Interested, because I’ve been getting pretty good results with different tasks using the Codex.

  • kriro 41 minutes ago

    Library/API conflicts are the biggest pain point for me usually. Especially breaking changes. RLlib (currently 2.41.0) and Gymnasium (currently 0.29.0+) have ended in circles many times for me because they tend to be out of sync (for multi-agent environments). My go to test now is a simple hello world type card game like war, competitive multi-agent with rllib and gymnasium (pettingzoo tends to cause even more issues).

    Claude Sonnet 4.5 was able to figure out a way to resolve it eventually (around 7 fixes) and I let it create an rllib.md with all the fixes and pitfalls and am curious if feeding this file to the next experiment will lead to a one-shot.

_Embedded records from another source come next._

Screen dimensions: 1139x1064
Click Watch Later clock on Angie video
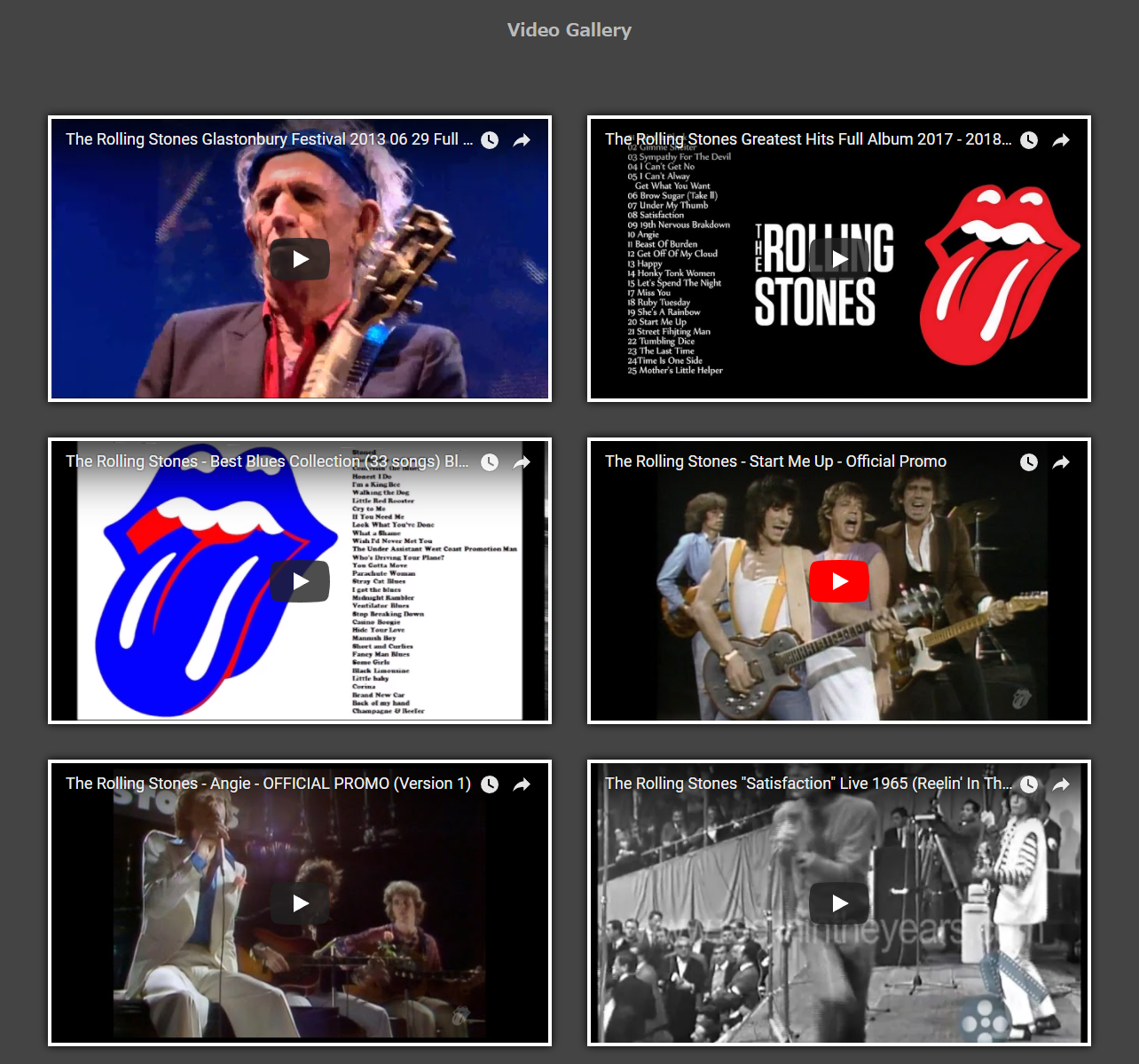[x=490, y=784]
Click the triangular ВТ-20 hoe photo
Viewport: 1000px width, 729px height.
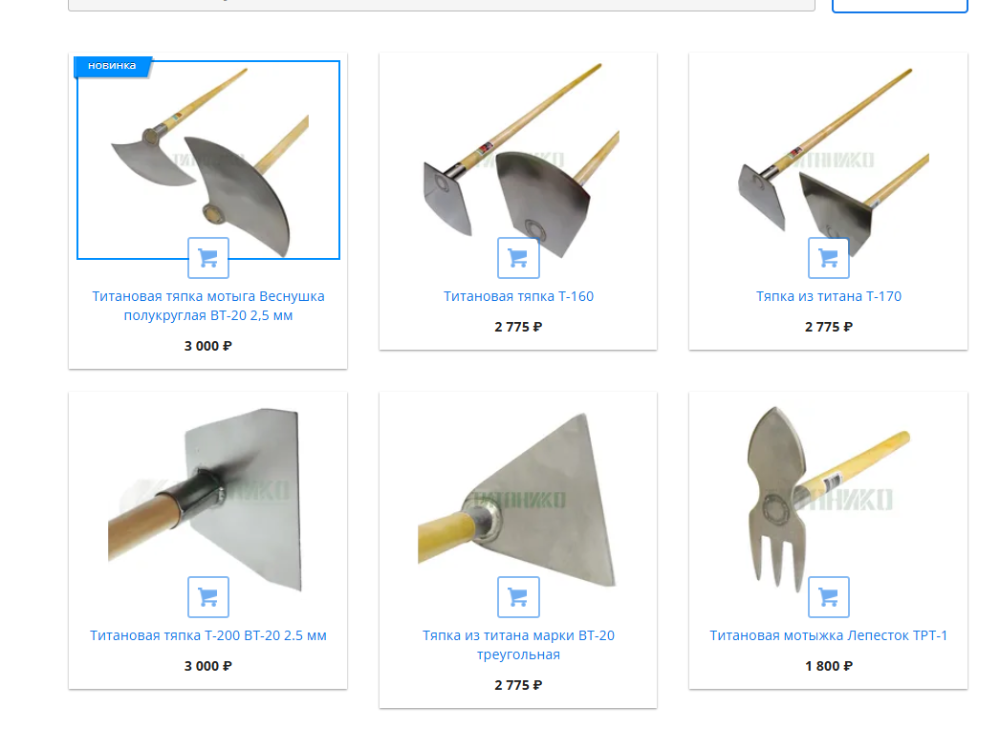(518, 497)
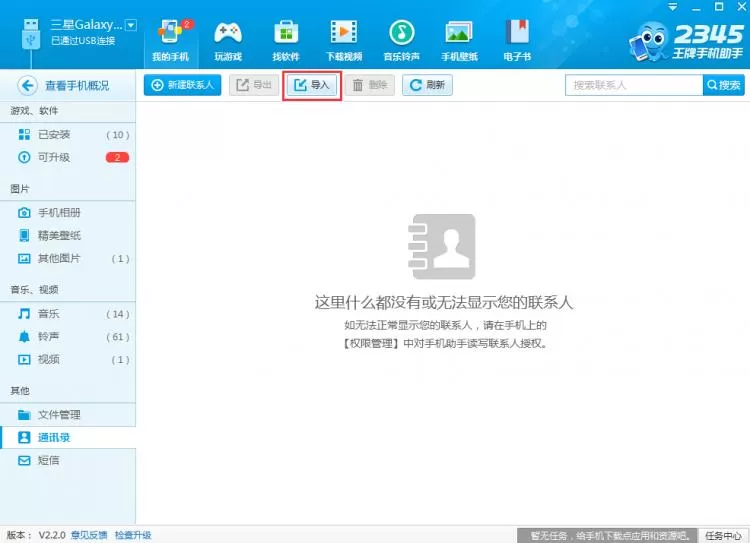This screenshot has height=543, width=750.
Task: Open the 找软件 app store icon
Action: [286, 33]
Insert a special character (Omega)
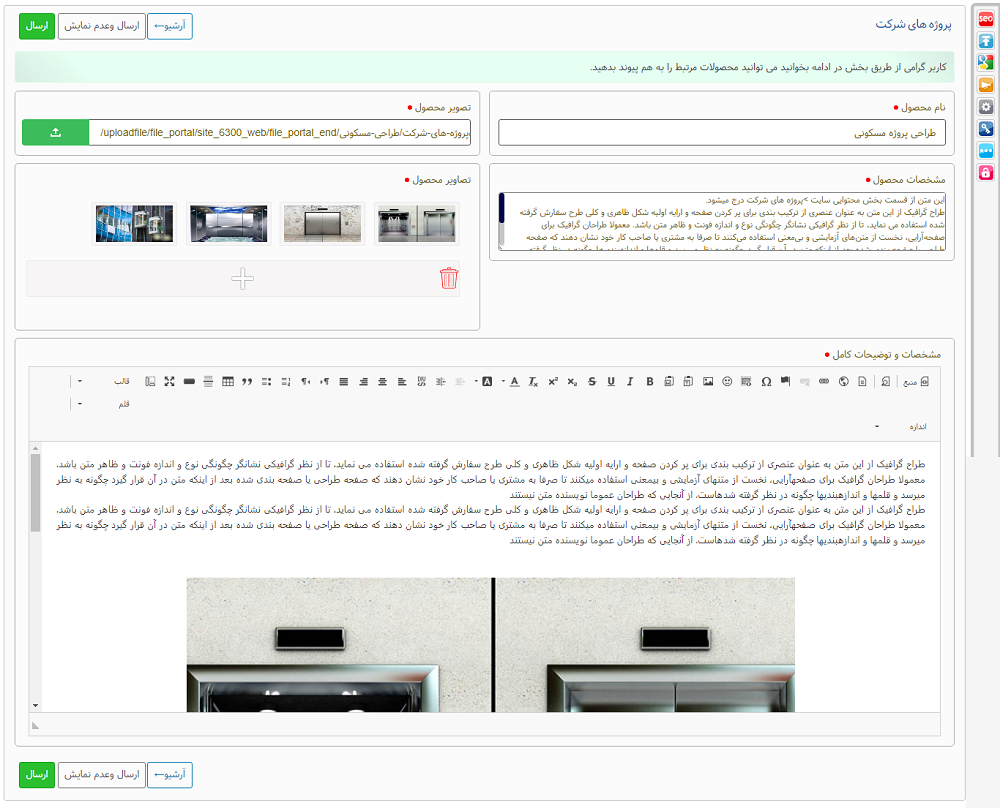This screenshot has height=808, width=1000. tap(766, 381)
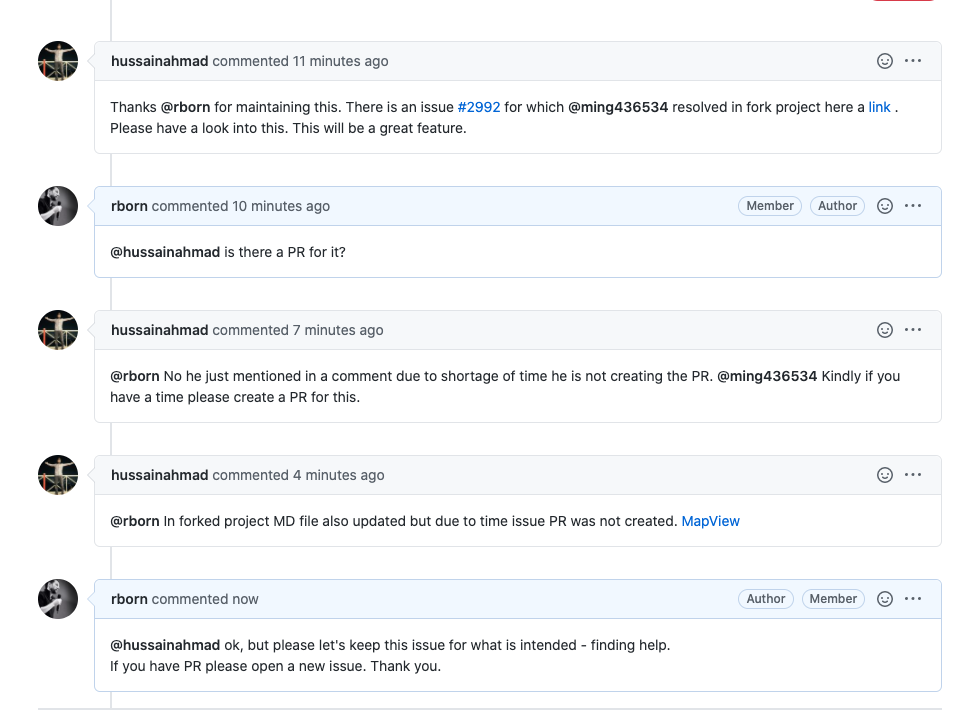Click hussainahmad avatar beside first comment

pos(58,61)
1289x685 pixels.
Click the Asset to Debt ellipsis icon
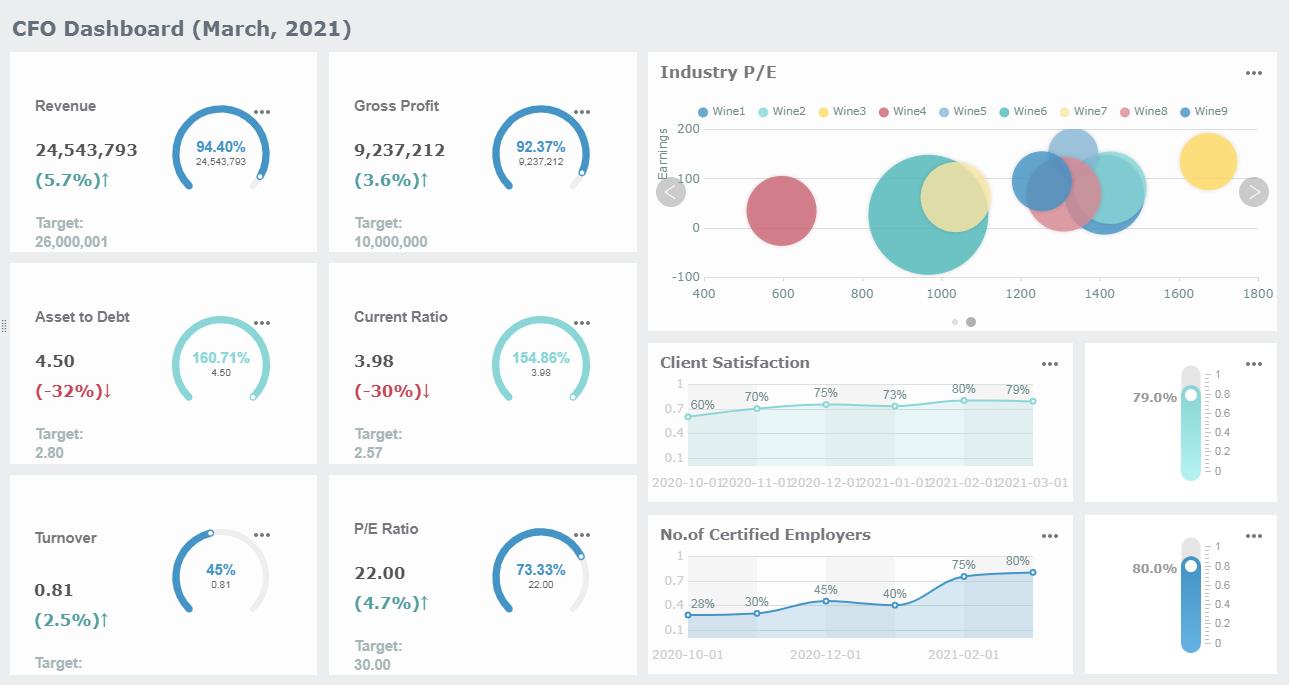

GPT-5 struggled more but haven't tried Codex on this yet so it's not exactly fair.

    All done with Copilot in agent mode, just prompting, no specs or anything.

  • gloosx 5 hours ago

    Try to ask it to write some GLSL shaders. Just describe what you want to see and then try to run the shaders it outputs. It can output a UV-map or the simple gradient right, but when it comes to shaders a bit more complex it most of the time will not compile or run properly, sometimes mix GLSL versions, sometimes just straight make up things which don't work or output what you want.

  • throwaway31131 7 hours ago

    I posted this example before but academic papers on algorithms often have pseudo code but no actual code.

    I thought it would be handy to use AI to make the code from the paper so a few months ago I tried to use Claude (not GPT, because I only have access to Claude) to recreate C++ code to implement the algorithms in this paper as practice for me in LLM use and it didn’t go well.

    https://users.cs.duke.edu/~reif/paper/chen/graph/graph.pdf

    • threeducks an hour ago

      I just tried it with GPT-5.1-Codex. The compression ratio is not amazing, so not sure if it really worked, but at least it ran without errors.

      A few ideas how to make it work for you:

      1. You gave a link to a PDF, but you did not describe how you provided the content of the PDF to the model. It might only have read the text with something like pdftotext, which for this PDF results in a garbled mess. It is safer to convert the pages to PNG (e.g. with pdftoppm) and let the model read it from the pages. A prompt like "Transcribe these pages as markdown." should be sufficient. If you can not see what the model did, there is a chance it made things up.

      2. You used C++, but Python is much easier to write. You can tell the model to translate the code to C++ once it works in Python.

      3. Tell the model to write unit tests to verify that the individual components work as intended.

      4. Use Agent Mode and tell the model to print something and to judge whether the output is sensible, so it can debug the code.

  • cmarschner 14 hours ago

    Completely failed for me running the code it changed in a docker container i keep running. Claude did it flawlessly. It absolutely rocks at code reviews but ir‘s terrible in comparison generating code

    • peab 12 hours ago

      It really depends on what kind of code. I've found it incredible for frontend dev, and for scripts. It falls apart in more complex projects and monorepos

CheeseFromLidl 4 hours ago

Same experience here. The more commonly known the stuff it regurgitates is, the fewer errors. But if you venture into RF electronics or embedded land, beware of it turning into a master of bs.

Which makes sense for something that isn’t AI but LLM.

logicchains 14 hours ago

I find for difficult questions math and design questions GPT5 tends to produce better answers than Claude and Gemini.

  • munk-a 13 hours ago

    Could you clarify what you mean by design questions? I do agree that GPT5 tends to have a better agentic dispatch style for math questions but I've found it has really struggled with data model design.

bsder 8 hours ago

At this point you are now forced to use the "AI"s as code search tools--and it annoys me to no end.

The problem is that the "AI"s can cough up code examples based upon proprietary codebases that you, as an individual, have no access to. That creates a significant quality differential between coders who only use publicly available search (Google, Github, etc.) vs those who use "AI" systems.